Brancati had already decided that Naumann’s death, although possibly drug-related, was just one of those tragic outcomes that happen so often in the world of recreational drug use. In a way, the hallucination of Naumann’s ghost may have saved Dalton’s life, because he spent the rest of the evening chatting with a delusion instead of taking a flier off the balcony. Even if there had been no intent to kill him with this drug, there certainly was a criminal lack of concern with the outcome, which meant that the idea may have been simply to take him out of the picture.

He needed to get all of this stuff to a company lab as soon as possible. Dalton looked around the room for something to put the powder and the shards into and saw a wicker basket by the old woodstove. He got to his feet and staggered over to the oven. The basket was filled with torn scraps of paper, a crumpled grocery sack, a section of knotted raffia cord with a burned end, and the brittle remains of some kind of flat bread.

He rooted around in the basket and found a section of newspaper. He was kneeling on the floor carefully sweeping up the remains of the white powder with a gloved hand when he heard Miss Vasari’s footsteps in the hall, and the sound of ice clinking in silver. To his drug-heightened perceptions, the sounds were amazingly distinct, each silvery bong of the ice as pure and crystalline as a temple bell. He closed his eyes and saw the notes, tiny ruby-colored fireflies floating through a deep-blue cloud. It was beautiful, but scary. Please God, don’t let this be permanent.

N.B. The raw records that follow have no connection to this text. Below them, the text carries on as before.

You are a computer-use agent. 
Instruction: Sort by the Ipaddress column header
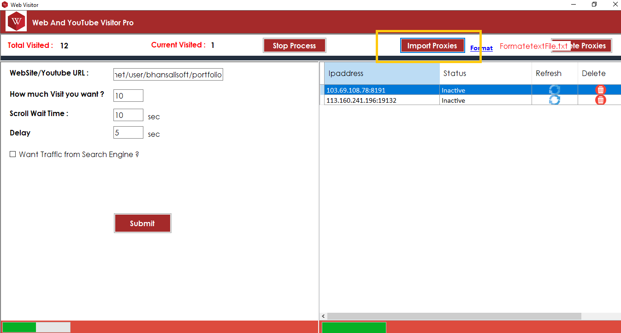[x=382, y=74]
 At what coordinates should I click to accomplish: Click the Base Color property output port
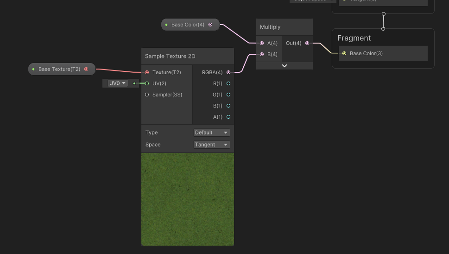pos(210,25)
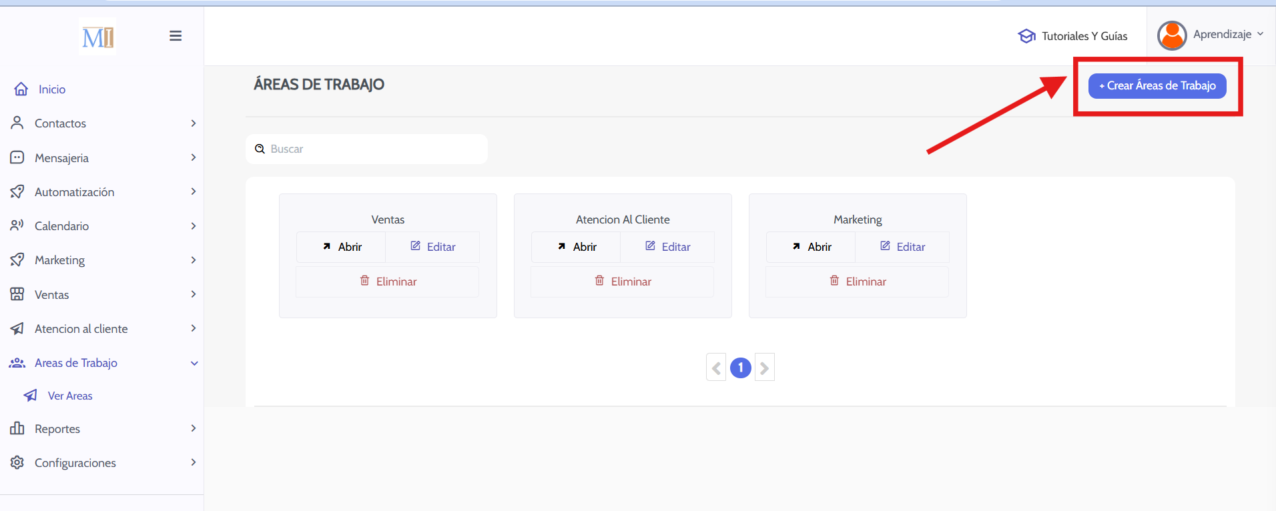Click the Tutoriales graduation cap icon

pyautogui.click(x=1026, y=36)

“Signor Dalton, I am sorry. I have only Chivas. I hope—”

He opened his eyes as she came into the room, carrying a silver tray with a decanter, a silver ice bucket, and two scotch glasses, and saw him kneeling on the floor.

“What are you doing?”

“Still hallucinating, I think. How are you?”

She set the tray down on the kitchen counter and came over to kneel down beside him. She moved in a cloud of scent and her body was painfully present when she got this close.

As much as Dalton wanted to attribute this alarming return of his sex drive to sheer youthful resilience, he had the feeling that, despite the Narcan injection, whatever drug had been used on him was still sizzling away in his cortex.

Alessandra looked down at the powder. “You should not touch that. Not even with a glove on. And not without a mask. It is poison. You must see a doctor.”

“I know,” he said, still sweeping up the powder. “I can feel it. It’s still in my head. But I need to get this stuff into a container. We can’t let it blow around the room. Whatever it is.”

Sighing, keeping her mouth closed tight, Alessandra helped him to sweep up as much of the powder as they could, keeping it off their skin. The powder went into a folded scrap of paper that Alessandra had retrieved from the wastebasket by the grill. The shards of pottery she put in a paper bag with the name Mercato Via Gesa on the side. Afterward she helped him sit down and knelt down in front of him, biting her lower lip as she studied his face.